Game Development Reference
In-Depth Information
Given an SDL surface, you simply check the format's bits per pixel
surface->format->BitsPerPixel
and based on that value you create an RGB565 array of pixels that can be used by
DrawIntoTextureRGB565 .
for ( i = 0 ; i < size ; i++ ) {
unsigned char pixel = ((unsigned char *)surface->pixels)[i];
// RGB565
pixels[i] = ( (colors[pixel].r >> 3) << 11)
| ( (colors[pixel].g >> 2) << 5)
| (colors[pixel].b >> 3);
}
Each pixel consists of a Red, Green, and Blue value extracted from the surface color
palette with
SDL_Color * colors = surface->format->palette->colors;
RED: colors[pixel].r
GREEN: colors[pixel].g
BLUE: colors[pixel].b
To build an RGB565 pixel, discard the least significant bits from each color component.

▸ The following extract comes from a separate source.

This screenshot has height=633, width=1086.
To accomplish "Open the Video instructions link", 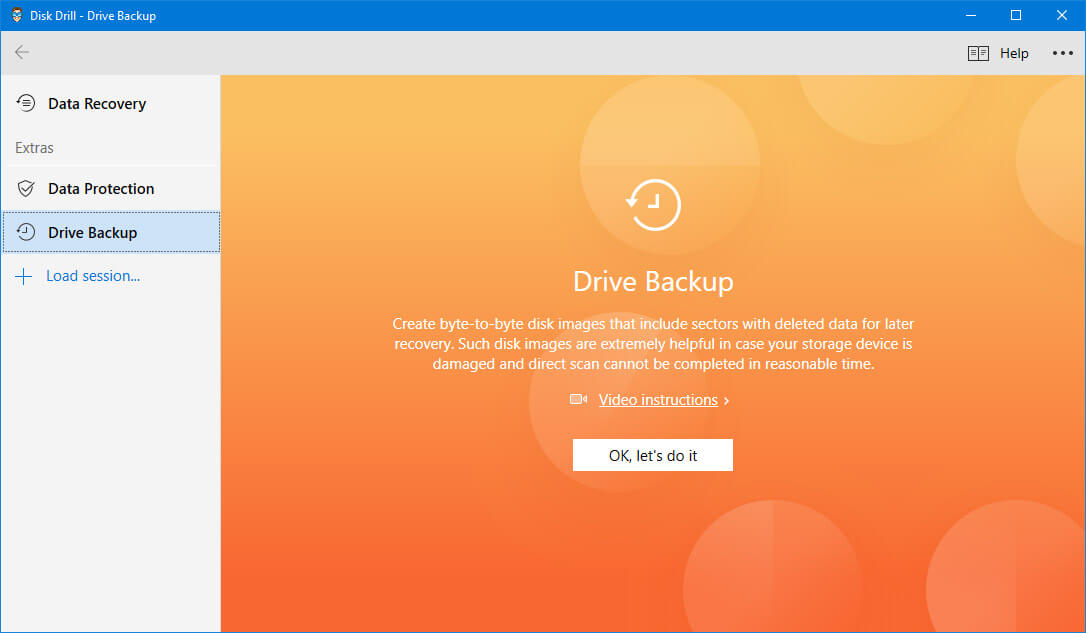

colors[pixel].r >> 3 (8 - 3 = 5)
colors[pixel].g >> 2 (8 - 2 = 6)
colors[pixel].b >> 3 (8 - 3 = 5)
Then shift each component into the proper position of a 16-bit value (5+6+5 = 16, hence
RGB656).
pixels[i] = (RED << 11) | (GREEN << 5) | BLUE
Finally, you send the new array to DrawIntoTextureRGB565 along with the image width and
height. For the final piece of the puzzle, you need a way to tell whether the surface requires
zooming. This can be done at video initialization when the surface is created in the first
place. Listing 3-15 shows how to create a software surface using SDL.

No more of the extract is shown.